What’s it: Terms of trade (TOT) is the ratio between export prices and import prices. Because international trade involves various goods and services, economists compute them using a price index to represent the average price of exported and imported products.
If a country’s export price rises higher than its import price, it has a positive terms of trade. That means, for the same amount of exports, the country can buy more imports.
The following is the terms of trade data I get from the OECD website.
|OECD – Average||100||101.52||101.16||100.47|
How to calculate the terms of trade
Terms of trade is an indicator of a country’s economic health, especially about the balance of payment. It tells you how many units of export it takes to buy a unit of import.

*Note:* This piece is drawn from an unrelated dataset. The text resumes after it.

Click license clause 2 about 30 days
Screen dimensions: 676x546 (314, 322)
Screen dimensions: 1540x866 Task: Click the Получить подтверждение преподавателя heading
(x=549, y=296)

You can calculate this by dividing the export price by the import price and then multiplying the result by 100.
However, for overall exports, you can use a price index. Exports and imports involve various goods and services, making it challenging to calculate aggregate figures. For this reason, the price index helps you to represent the ratio of average export prices to average import prices.
The following is the terms of trade formula:
Terms of trade = (Average export price index / Average import price index) x 100
If the average export price is higher than the import price, the terms of trade value is more than 100%. That indicates a country accumulates more payments from exports than it spends on imports. Therefore, the country can buy more imports (such as consumer goods and capital goods) with the same number of exports.
Conversely, if import prices rise faster than export prices, the terms of trade worsens. The country must export more goods and services to get the same amount of imported goods. Typically, that leads to lower living standards as imports become more expensive.
Furthermore, you should be careful in concluding this indicator. You need to dig deeper into the factors that cause changes in the terms of trade, including those related to inflation and exchange rates.
Also, you may need to explore the composition of export-import goods and services. You need to examine and understand what causes the increase or decrease in export and import prices.
In general, the terms of trade increases because:
- Export prices rise, and the increase is higher than import prices.
- Export prices rise, but import prices unchanged or fall.
- Export prices fall but at a slower rate than the fall in import prices.
- Export prices are unchanged while import prices fall.
Factors affecting the terms of trade
The terms of trade fluctuates in line with changes in the prices of exported and imported products. And, in the aggregate, it depends on the trend of the domestic inflation rate and inflation abroad.
The exchange rate also affects the terms of trade. International trade involves two currencies as payment, so the price depends on each currency’s purchasing power (exchange rate).
Apart from these two variables, the size and quality of goods also affect the terms of trade.
Depreciation makes the prices of domestic goods cheaper for overseas buyers. The purchasing power of their currency against the domestic currency is stronger.
On the other hand, depreciation indicates a weaker purchasing power of the domestic currency, making imported goods more expensive. Therefore, depreciation leads to a decrease in terms of trade.
Instead, the appreciation of the domestic currency makes the prices of imported goods cheaper for domestic buyers. Meanwhile, for foreign buyers, domestic products are becoming more expensive. For this reason, the terms of trade tends to increase if the exchange rate appreciates.
Product quantity and quality
Larger, higher quality items, such as heavy equipment and industrial machinery, are more expensive than natural products. Say, the domestic economy relies on shipping such goods abroad. On the other hand, the domestic economy relies on imports of primary products such as raw materials.
In that case, the terms of trade should be more than 100%.
A higher inflation rate means that the price of goods and services in the economy increases, including export products. Thus, when the domestic inflation rate is higher than the foreign inflation rate, the terms of trade should be more than 100% (at least temporarily).
Conversely, suppose the foreign inflation rate is higher than the domestic inflation rate. In that case, the price of imported goods is, on average, higher than the price of exported goods. That leads to a decrease in the terms of trade.
Impacts of terms of trade on the economy
When the terms of trade rises, a country can buy more imported goods than before. The country collects more export revenues than import payments, assuming volumes do not change.
Furthermore, the increase in terms of trade has an impact on domestic inflation. For example, suppose an increase occurs because the price of imports is decreasing or rising more moderately than exported goods. In that case, the pressure of imported inflation should decrease.
Meanwhile, a slump in terms of trade lowered living standards. Developing countries are usually vulnerable to this problem. They export commodities and import manufactured goods.
Of course, commodity prices are lower than manufactured goods because they add less value. Therefore, to pay for imports, they have to sell significant quantities of the commodity.
The pressure will be heavier if commodity prices on world markets fall. They face a slump in the exchange rate and have to raise more money to pay for imports. They must increase the volume of imports even more significantly to avoid further deterioration of the exchange rate.